This is not something uncommon.



Now the question is "How did it get in there?"



Leaks from the bilge, leaks from the top and rainwater? It's extremely hard to find out and test.



Your right. All that extra weight will make a pig out of your boat.


----------



## johnsonbeachbum (Oct 1, 2007)

Has anyone used two liter empty, sealed soda bottles for floatation in compartments?? or below deck??


----------



## Xanadu (Oct 1, 2007)

> *BlueWater2 (2/21/2009)*Check and see if its still under warnnty..My boat has a 10 year hull warnnty.




And be very friendly, polite and understanding while you're telling the dealer he's about to rebuild your boat.


----------



## bullet175 (Aug 11, 2008)

Its going to most likely be rain water / wash water.

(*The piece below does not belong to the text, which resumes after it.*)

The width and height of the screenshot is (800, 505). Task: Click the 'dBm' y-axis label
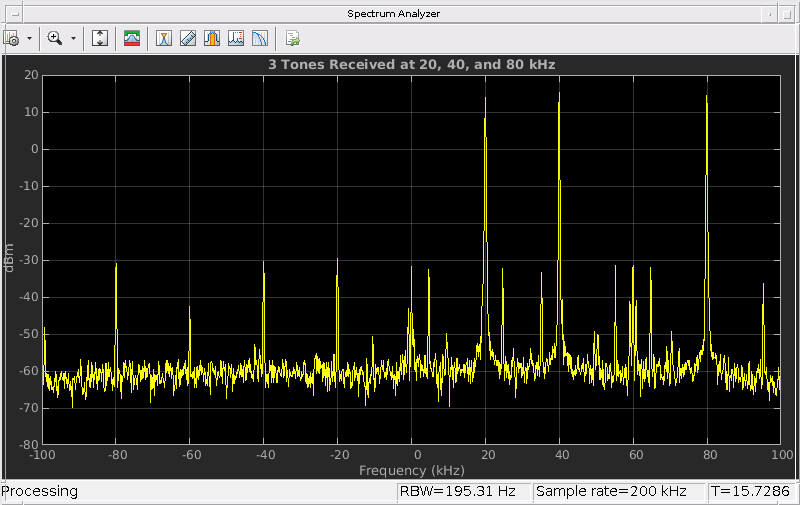[9, 257]

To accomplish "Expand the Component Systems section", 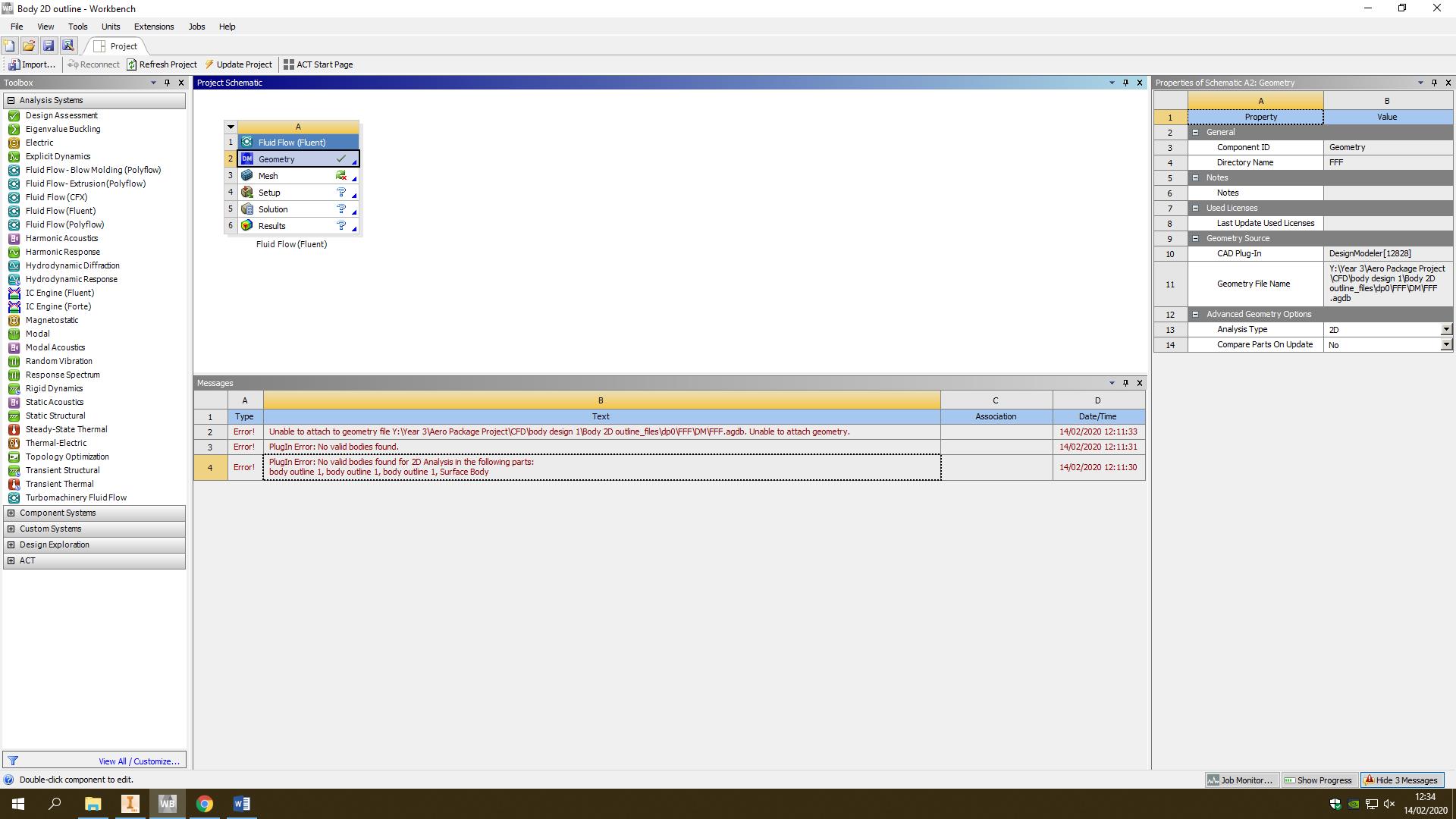I will click(11, 513).
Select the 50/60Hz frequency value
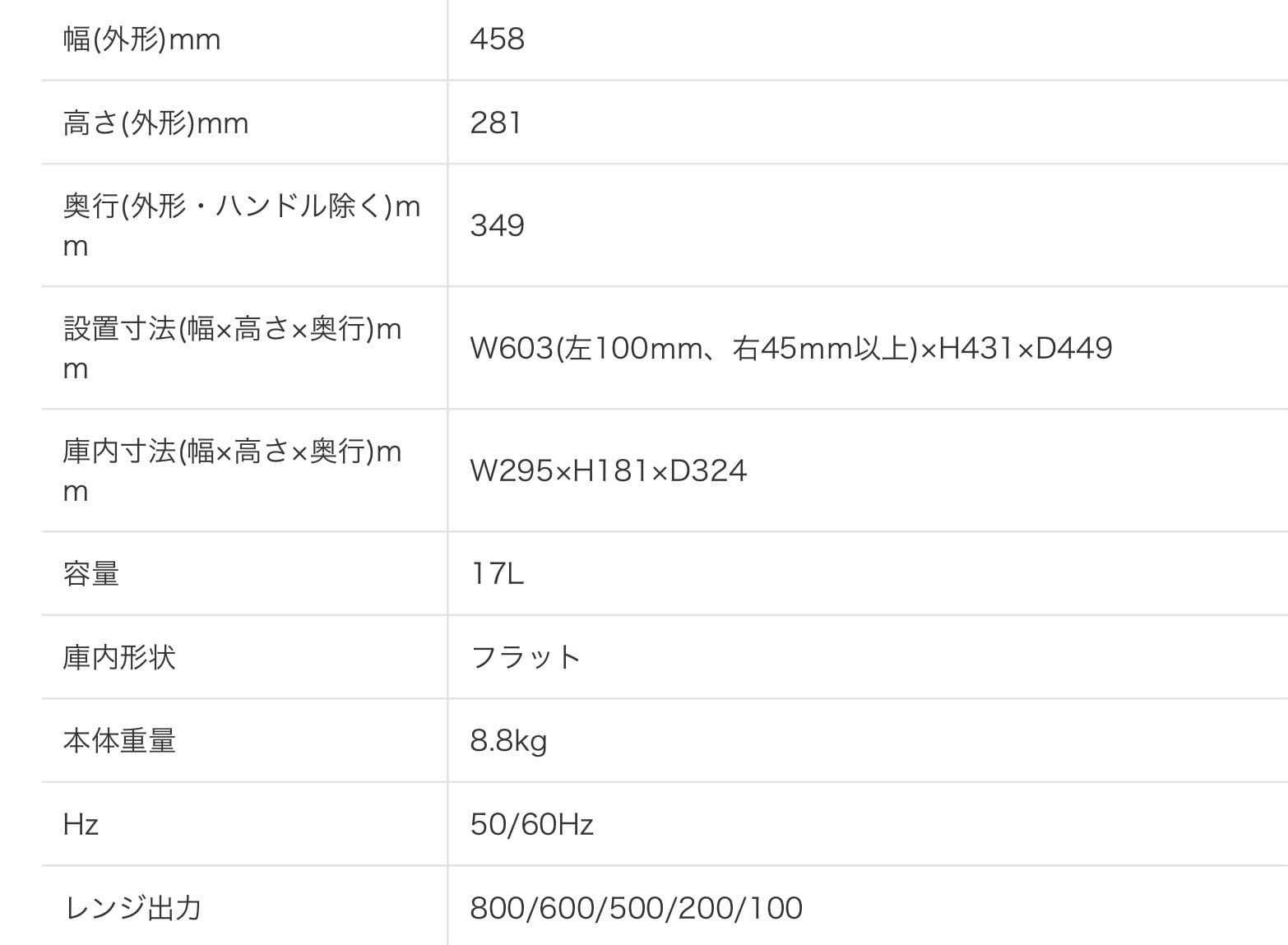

Its fresh I tasted it. Ive just got a cover for the boat so I hope that will help some.


----------



## Hard Core (Sep 24, 2008)

Bullet...



The foam has to go...I would check with the dealer to see if the boat is still under warranty. Expect a long down time if it is. They are not going to jump with joy about this job. Next...if it is not covered by the warranty go see a good fiberglass guy. He can do the repair and take it back to good as new. Unless you have done a lot of fiberglass repair before you are going to hurt the resale value of that boat bad. If you plan on keeping it forever, go for it...but it is a big job.



Next...find somewhere under cover to store that boat. If it is outside the sun is hurting it just as bad as the rain. Again if you are planning on keeping it forever and don't care about appearance or resale just leave it outside and cover it as well as you can. That is probably more than you wanted to hear but that is how I see it. Hope it all works out for you...



Ronnie


----------



## Sea Monkey (Dec 26, 2008)

The OLE Confined space. If you want to dry it you we have to have plenty of air movement in the area. Damn sounds like a manufacture defect of Engineering to me. Hey dont know what after effects could be, but gas will dissolve styrofoam rather easy. Might be able to spray something on it to dissolve it. Just I thought ,I will probably get blasted for mentioning the solvent solution. It doesn't have to be gas , use something else with similar results. I'm no Chemist or no claim to be , Carcoal lighter might dissolve it also. Acetone might work as well.Just A thought. Hey I did sleep in a HolidayInn Express last nite!!


----------



## X-Shark (Oct 3, 2007)

> but gas will dissolve styrofoam rather easy.




Yes it will.



But it is not styrofoam in there and gas will not dissolve it.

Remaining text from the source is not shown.